U.S. futures fell for a second day. Hedge funds increased their net-long position in WTI to an all-time high of 437,770 contracts in the week to Jan. 9, according to the Commodity Futures Trading Commission. Citigroup Inc. and UBS Group AG said prices will probably weaken this year as supplies pick up. Technical indicators also showed futures are overbought.
While oil closed lower Tuesday for the first time in more than a week, prices have extended a two-year gain as OPEC and its allies including Russia trim output to drain a global glut. Banks from Citigroup to Societe Generale SA have started to speculate the supply deal may end early, but Russian Energy Minister Alexander Novak said this week that cuts should continue and there’s no need to make hasty decisions after recent price gains.
“Crude-oil prices are likely to weaken over the course of the year” as the market moves from deficit to balance, said Giovanni Staunovo, an analyst at UBS in Zurich.
West Texas Intermediate for February delivery was at $63.39 a barrel on the New York Mercantile Exchange, down 34 cents, at 10:47 a.m. London time. There was no settlement Monday because of the Martin Luther King Jr. holiday in the U.S., and all transactions were booked Tuesday.
Brent for March settlement dropped 51 cents to $68.64 a barrel on the London-based ICE Futures Europe exchange after losing 1.6 percent on Tuesday.

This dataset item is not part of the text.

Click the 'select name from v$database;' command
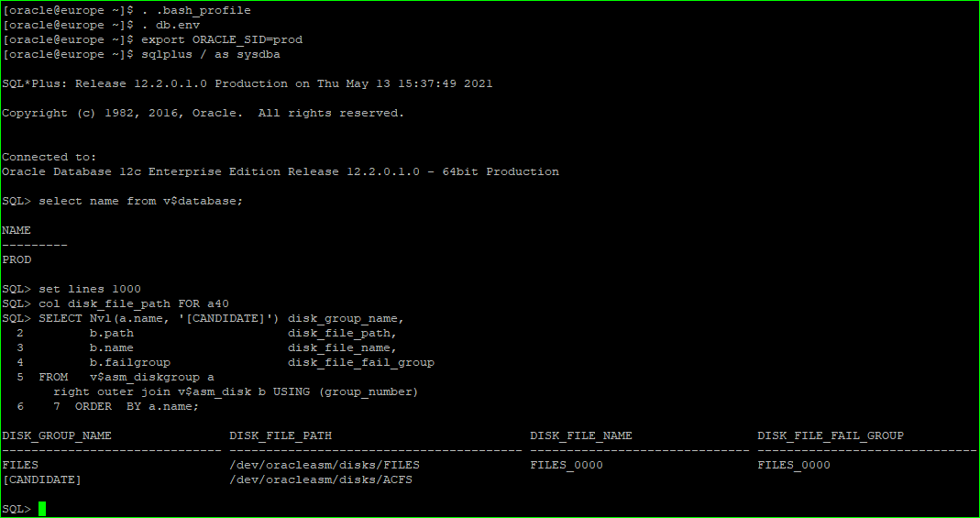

The global benchmark crude traded at a premium of $5.31 to March WTI.
Figures from the Energy Information Administration on Thursday are forecast to show U.S. stockpiles fell for a ninth week, while OPEC’s monthly report the same day will provide a snapshot of compliance with the supply-cuts deal with Russia. The International Energy Agency follows Friday with its own take on the state of the market.
Oil-market news:
U.S. crude stockpiles probably dropped by 2.9 million barrels last week, according to a Bloomberg survey before the EIA report. While falling inventories mean the “supportive fundamental backdrop is likely to persist in the short term,” markets may begin to weaken in the second quarter as seasonal demand slackens, according to Ed Morse and Christopher Main at Citigroup. Compliance by OPEC and its partners with their oil-cuts accord was 125 percent in December and should remain high this year, Kuwait Oil Minister Bakheet Al-Rashidi said.